PRIMEIRO PLANO
Corrupção
por Ricardo Reis, Publicado em 21 de Novembro de 2009
É imoral e injusta. Mas, além disso, a corrupção gera burocracia, subverte os incentivos normais do mercado e fomenta a desigualdade
Quase ninguém nega que a corrupção é imoral, injusta e eticamente reprovável. Mas muitos questionam se a corrupção será assim tão má quando permite contornar obstáculos legais estúpidos e facilita a vida a todos os envolvidos. Se a lei diz que um funcionário tem de aprovar o meu projecto no prazo máximo de 30 dias, qual é o problema de eu lhe dar uma prenda de incentivo para que ele fique uma hora a mais no escritório e aprove o projecto mais depressa, não prejudicando ninguém?
Há pelo menos três razões pelas quais, mesmo nestes casos, a corrupção é má. Primeiro, se a corrupção permite contornar a burocracia, gera por isso mais burocracia. Se os funcionários públicos sabem que podem ganhar uns cobres a mais em prendas para contornar a burocracia, vão ser favoráveis a que se criem mais regulamentos. Melhor do que ninguém, saberão convencer os ministros com quem trabalham da necessidade de mais regulamentos. Não vão faltar razões apelativas, apaixonadas, e muito modernas, pelas quais se deveria apresentar mais este e aquele estudo de impacto de não sei o quê. Quantos mais estudos e mais variados, mais pessoas terão de os aprovar, e mais serão as prendas a receber para tornar tudo mais fácil.
Segundo, a corrupção subverte os incentivos normais no mercado. O empresário que sobrevive e prospera não é aquele que cria o melhor produto, ou o que melhor satisfaz os clientes, mas antes aquele que tem o número de telefone do ex-ministro com os preciosos contactos. Quando tem de competir no exterior, onde os seus contactos não valem nada, este empresário sabe que não tem hipóteses, e vai ser o primeiro a exigir protecção e favores do Estado.
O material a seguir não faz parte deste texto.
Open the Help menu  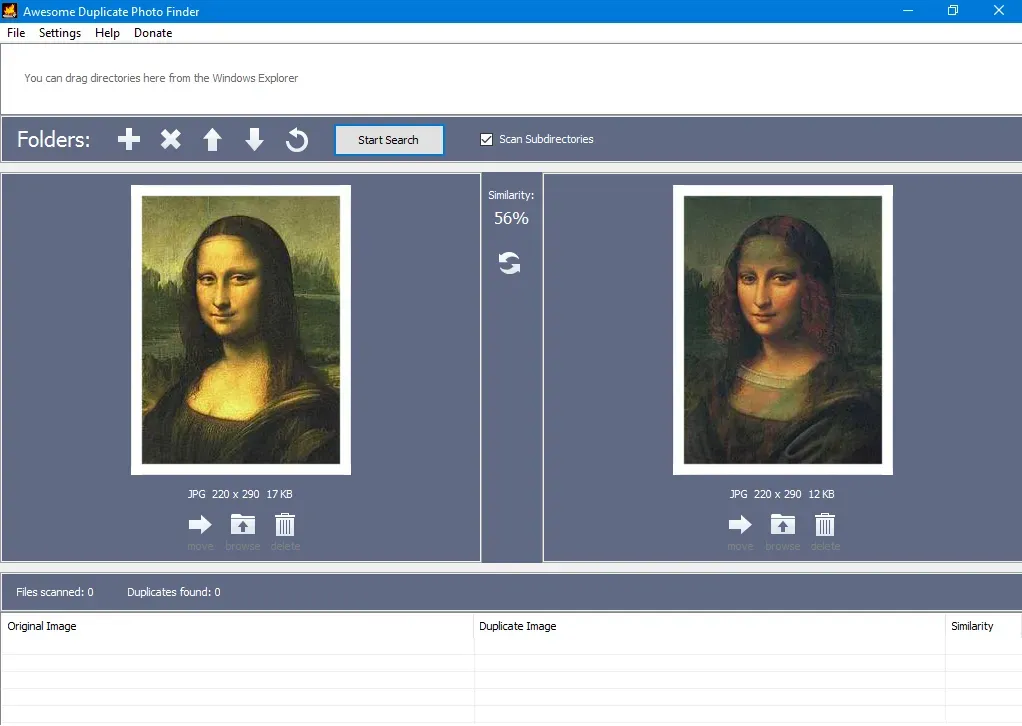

Embora a corrupção possa parecer boa da perspectiva de cada indivíduo, quando todos a praticam acabamos com empresas mais ineficientes e uma economia menos competitiva.
Terceiro, a corrupção funciona como um imposto regressivo, fomentando a desigualdade. Uma vez que os mais favorecidos são aqueles que têm mais facilmente acesso, através das suas redes sociais, às pessoas que tomam decisões, a corrupção fica-lhes mais barata. Chegam à pessoa certa tendo de corromper menos pessoas pelo caminho, e conseguem mesmo favores sem dar nada em troca através do seu estatuto social e da promessa implícita de favores futuros.
Se a corrupção é assim tão má, o que a causa? Não faltam teorias, mas na última década muitos estudos usaram dados sobre a corrupção em diferentes países para estabelecer alguns factos preliminares. Mais do que qualquer factor cultural ou sociológico, as variáveis mais relacionadas com a corrupção apontam todas para o mesmo lado: um Estado grande e com muito apetite para regular e interferir na vida das pessoas.